The experience had huge significance for him. "I realized what I should have before," he says. "That this was a most unique company with a most unique product. We have a product that people have an unusual attachment to. I had never felt so bullish about it." From that point on, says Anthony Adams, a professor and consultant who has observed Coca-Cola from both inside and outside the company, "it was as if a light bulb went on. Aha! This is the essence of what we own," says Adams. "From that point on, Roberto has reduced the company basically to its trademark, and the returns are so astronomical as to be off the boards. It just absolutely added a jet engine to their performance."

IF GOIZUETA'S APPROACH to the creation of wealth was cerebral, Welch's was primal. He had worked in businesses that were good and businesses that were bad, and he knew which he preferred. While the old darlings of GE had included businesses (like housewares) that supposedly endeared the company to consumers, Welch's darlings were the winners: what would come to be known as the "invest and grow" businesses like plastics, medical supplies, NBC.

To him, the whole notion of wealth creation was not an ideology but the game itself. It was pure rules of the Pit. The strong survive; the big, the fast, get to play. The more you win, the more wealth you create. And the first and most obvious rule: "Don't play with businesses that can't win," he says. "Businesses that are No. 3, No. 5 in their market--Christ couldn't fix those businesses. They're going to lose anyway."

So a year after Goizueta's Spanish Inquisition, Welch gathered his executives together to lay out his formula. Businesses had to be No. 1 or No. 2 in their global marketplace. If they weren't, he told them, we will fix you, sell you, or close you.

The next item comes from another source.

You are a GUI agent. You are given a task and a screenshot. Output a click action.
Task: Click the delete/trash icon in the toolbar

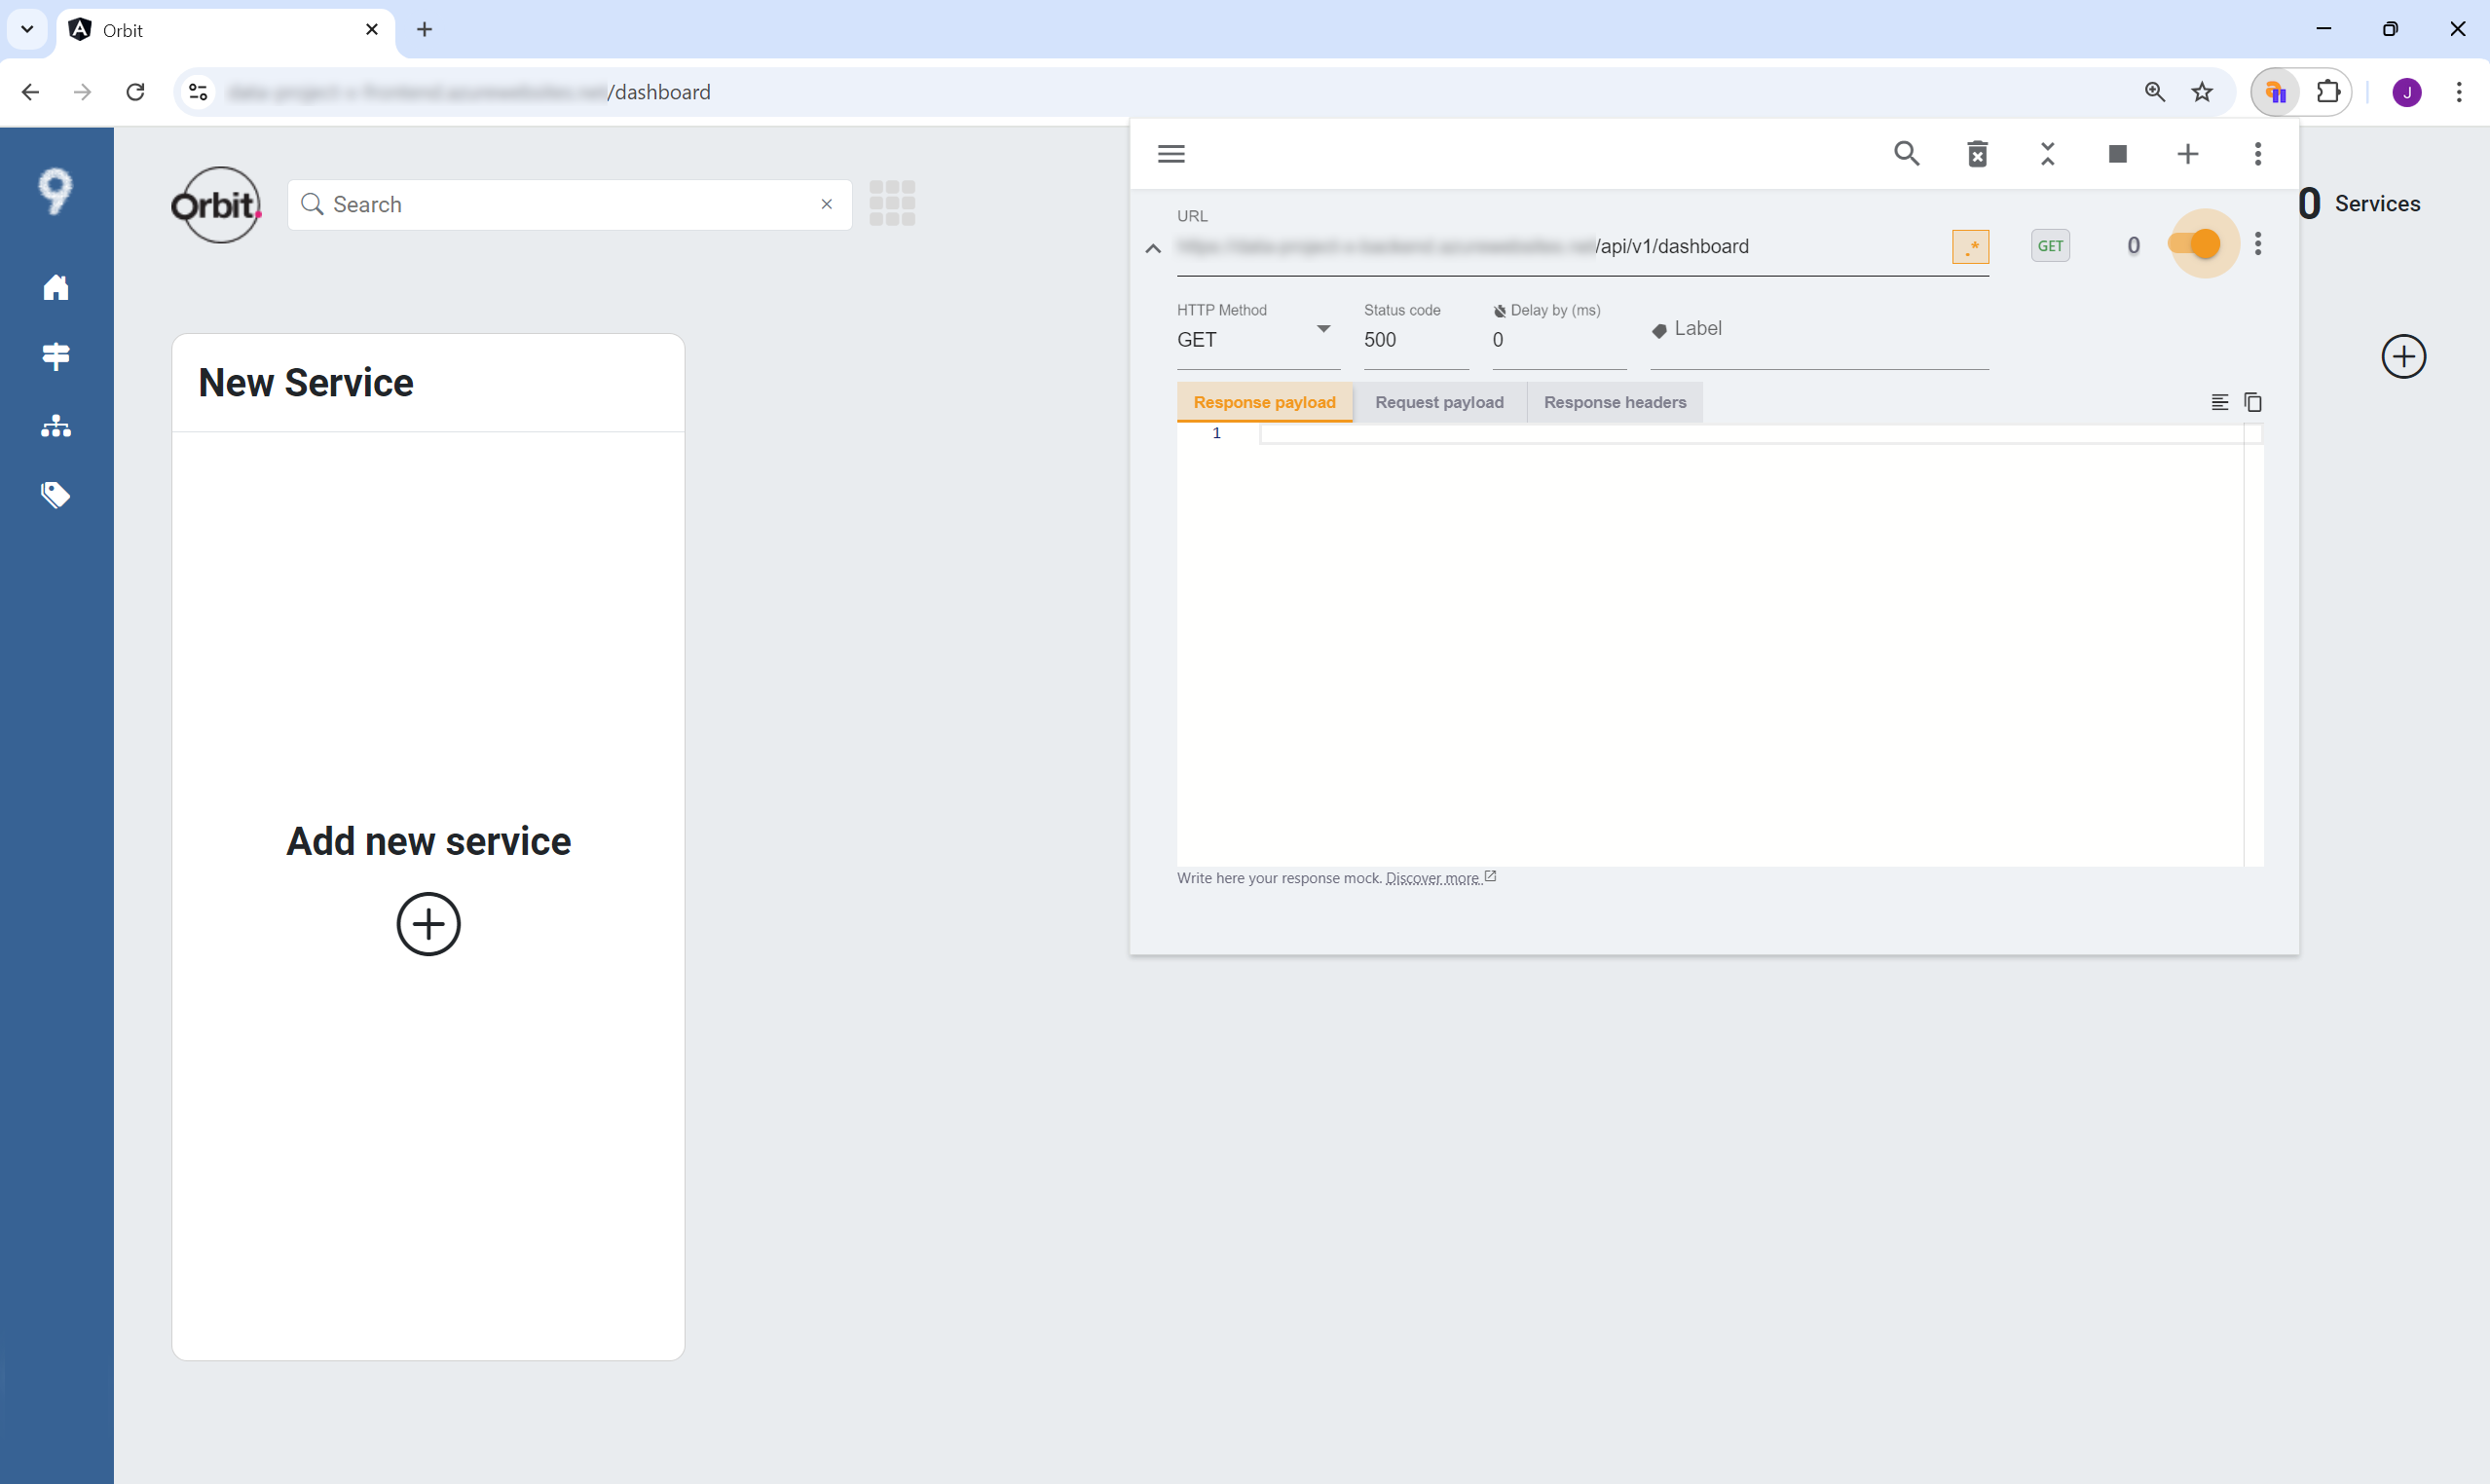(1978, 156)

If Goizueta, ever respectful of the past, worked to effect change without causing too many ripples at Coke, Welch created a tidal wave. Just like a coach trading his players, he began bailing out of the businesses he didn't think were going to strengthen his hand. Tradition didn't matter; winning did. In one 12-month period, he unloaded both housewares and Utah International, a mining subsidiary Jones had acquired just eight years earlier in what had been celebrated as the biggest U.S. merger ever. Within another 12-month period, he bought RCA and Kidder Peabody. Although GE's strategic planning process, complete with 400 strategic planners at headquarters, had become the darling of the B-school set, he dismantled it. By 1988 he had bought and sold scores of companies and reduced his work force by 100,000.

There is in almost every aspect of GE management a heavy element of competition. John Opie, vice chairman of GE, prepares for every meeting the same way he'd psych up to run the 440 or to play football. "You go in pumped up. You go in ready for combat," he says. And prepared to take a certain amount of heat. If Welch doesn't like an acquisition proposal, "he might say, 'You're crazy, that's too much money; not even close. Go get it for half.' You'd better have a thick skin, or when you come out, you will be a hurting person."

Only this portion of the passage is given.